Par Yazid Ben Hounet*
Avertissement : je ne proposerai pas ici des explications concernant les derniers événements en Algérie (prise d’otages à In Amenas, positionnement de l’Algérie concernant le Mali). Il est plutôt question de discuter de la manière dont cette actualité a pu être présentée dans certains médias (français ou européens) et par certains responsables politiques. Je limiterai mon propos à deux éléments : l’accusation de «brutalité» de l’action militaire à In Amenas, ainsi que celle du «double jeu» de la part de l’Algérie.

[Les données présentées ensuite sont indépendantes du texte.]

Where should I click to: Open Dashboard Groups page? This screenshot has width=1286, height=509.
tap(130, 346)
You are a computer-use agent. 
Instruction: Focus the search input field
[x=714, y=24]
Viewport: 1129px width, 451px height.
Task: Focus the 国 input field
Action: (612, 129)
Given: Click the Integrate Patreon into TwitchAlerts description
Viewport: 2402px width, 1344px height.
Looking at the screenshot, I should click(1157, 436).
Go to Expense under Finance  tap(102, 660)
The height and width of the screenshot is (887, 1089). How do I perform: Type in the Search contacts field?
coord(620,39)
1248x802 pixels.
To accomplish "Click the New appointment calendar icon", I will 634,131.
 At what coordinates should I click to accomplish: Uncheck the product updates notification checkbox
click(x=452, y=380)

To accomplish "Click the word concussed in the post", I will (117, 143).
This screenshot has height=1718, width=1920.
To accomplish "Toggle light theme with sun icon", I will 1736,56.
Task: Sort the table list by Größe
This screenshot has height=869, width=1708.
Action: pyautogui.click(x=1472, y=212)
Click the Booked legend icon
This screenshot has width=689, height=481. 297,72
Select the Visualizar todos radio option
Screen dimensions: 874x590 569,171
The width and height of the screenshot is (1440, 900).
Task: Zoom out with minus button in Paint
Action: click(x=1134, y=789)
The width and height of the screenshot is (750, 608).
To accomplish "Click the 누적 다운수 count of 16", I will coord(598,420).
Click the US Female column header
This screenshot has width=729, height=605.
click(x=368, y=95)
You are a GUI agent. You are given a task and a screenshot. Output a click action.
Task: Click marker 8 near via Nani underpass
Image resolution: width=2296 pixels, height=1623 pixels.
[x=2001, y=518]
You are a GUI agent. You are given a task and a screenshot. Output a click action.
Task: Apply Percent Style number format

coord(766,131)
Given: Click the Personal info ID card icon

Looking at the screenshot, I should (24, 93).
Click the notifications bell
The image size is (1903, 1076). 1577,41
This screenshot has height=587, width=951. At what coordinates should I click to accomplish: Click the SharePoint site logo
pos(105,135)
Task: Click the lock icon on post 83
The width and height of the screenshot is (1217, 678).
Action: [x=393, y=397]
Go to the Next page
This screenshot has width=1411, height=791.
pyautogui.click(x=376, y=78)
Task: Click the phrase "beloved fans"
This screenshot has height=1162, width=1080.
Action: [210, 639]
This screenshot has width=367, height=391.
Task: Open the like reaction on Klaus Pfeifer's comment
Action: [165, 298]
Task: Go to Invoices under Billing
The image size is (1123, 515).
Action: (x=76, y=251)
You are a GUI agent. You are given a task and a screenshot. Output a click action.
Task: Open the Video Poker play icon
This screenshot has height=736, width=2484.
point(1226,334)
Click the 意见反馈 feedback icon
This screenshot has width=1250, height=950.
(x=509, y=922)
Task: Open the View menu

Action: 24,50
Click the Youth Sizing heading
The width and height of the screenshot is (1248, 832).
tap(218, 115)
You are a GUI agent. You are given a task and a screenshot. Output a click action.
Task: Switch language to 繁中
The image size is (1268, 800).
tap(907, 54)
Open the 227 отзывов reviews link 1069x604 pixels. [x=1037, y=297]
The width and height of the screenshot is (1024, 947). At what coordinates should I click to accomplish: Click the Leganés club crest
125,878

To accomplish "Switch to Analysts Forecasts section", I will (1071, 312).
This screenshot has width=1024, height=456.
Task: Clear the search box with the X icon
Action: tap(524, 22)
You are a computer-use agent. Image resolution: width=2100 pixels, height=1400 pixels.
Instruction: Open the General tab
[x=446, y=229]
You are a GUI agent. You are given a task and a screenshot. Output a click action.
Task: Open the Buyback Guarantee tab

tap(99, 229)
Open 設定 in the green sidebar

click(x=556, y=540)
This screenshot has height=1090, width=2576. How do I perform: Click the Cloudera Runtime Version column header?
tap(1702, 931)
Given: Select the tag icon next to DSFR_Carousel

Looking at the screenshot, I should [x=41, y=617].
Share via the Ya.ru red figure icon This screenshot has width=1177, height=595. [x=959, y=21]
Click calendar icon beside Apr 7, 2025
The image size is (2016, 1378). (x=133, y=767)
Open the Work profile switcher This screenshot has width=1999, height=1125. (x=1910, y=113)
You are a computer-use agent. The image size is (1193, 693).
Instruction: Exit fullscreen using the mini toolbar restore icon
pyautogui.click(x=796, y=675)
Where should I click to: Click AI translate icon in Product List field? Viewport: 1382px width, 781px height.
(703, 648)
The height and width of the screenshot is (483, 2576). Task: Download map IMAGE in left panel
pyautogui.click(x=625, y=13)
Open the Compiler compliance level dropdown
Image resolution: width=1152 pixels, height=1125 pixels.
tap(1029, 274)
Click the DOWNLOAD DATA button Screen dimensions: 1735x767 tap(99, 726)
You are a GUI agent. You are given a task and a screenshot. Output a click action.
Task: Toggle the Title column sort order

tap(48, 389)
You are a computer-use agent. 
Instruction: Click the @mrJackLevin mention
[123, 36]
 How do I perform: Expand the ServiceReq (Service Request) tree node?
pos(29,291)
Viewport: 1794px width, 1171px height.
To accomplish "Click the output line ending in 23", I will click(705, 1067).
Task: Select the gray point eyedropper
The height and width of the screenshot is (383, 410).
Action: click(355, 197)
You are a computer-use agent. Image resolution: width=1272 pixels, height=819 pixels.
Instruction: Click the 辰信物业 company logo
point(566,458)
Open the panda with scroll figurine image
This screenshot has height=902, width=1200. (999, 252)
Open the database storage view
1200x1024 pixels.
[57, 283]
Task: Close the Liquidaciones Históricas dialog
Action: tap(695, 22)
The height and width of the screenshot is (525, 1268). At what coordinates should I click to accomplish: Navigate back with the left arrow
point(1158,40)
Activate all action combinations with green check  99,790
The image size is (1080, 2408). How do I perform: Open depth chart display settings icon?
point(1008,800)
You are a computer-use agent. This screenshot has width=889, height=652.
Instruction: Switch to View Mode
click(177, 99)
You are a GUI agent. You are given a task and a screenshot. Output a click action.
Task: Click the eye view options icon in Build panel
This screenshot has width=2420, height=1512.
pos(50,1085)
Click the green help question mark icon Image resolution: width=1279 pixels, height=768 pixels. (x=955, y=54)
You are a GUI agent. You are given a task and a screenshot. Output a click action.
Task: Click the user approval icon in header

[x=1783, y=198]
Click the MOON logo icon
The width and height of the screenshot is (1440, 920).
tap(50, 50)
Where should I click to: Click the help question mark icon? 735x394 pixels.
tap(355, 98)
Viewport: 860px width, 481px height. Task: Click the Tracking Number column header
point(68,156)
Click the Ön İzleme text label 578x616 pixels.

L’objet est de montrer les faiblesses et les implicites de telles imputations. Je me bornerai à essayer de poser certaines bonnes questions s’agissant de la manière dont l’actualité a été présentée ; fidèle en cela à une certaine éthique du travail scientifique que l’on m’a inculquée et que je fais mienne : «Notre travail n’est pas nécessairement d’apporter des réponses, il consiste avant tout à poser les bonnes questions. » Il y a aussi, on le remarquera au ton de ce texte, une certaine exaspération. En tant qu’anthropologue en poste en France, travaillant sur l’Algérie et allant fréquemment sur le terrain, je suis bien placé pour ressentir le hiatus existant entre l’Algérie que je connais et la manière dont ce pays est présenté à l’étranger, en France et en Europe. Qu’il y ait un parti-pris de ma part, cela va de soi, mais au moins s’agit-il d’un parti-pris empiriquement fondé, c’est-à-dire reposant sur une certaine connaissance concrète de ce pays ! Pour être encore plus précis, l’objet de ce texte est bien de critiquer certaines lectures que l’on donne de ce pays – lesquelles se sont, hélas, encore diffusées ces derniers jours.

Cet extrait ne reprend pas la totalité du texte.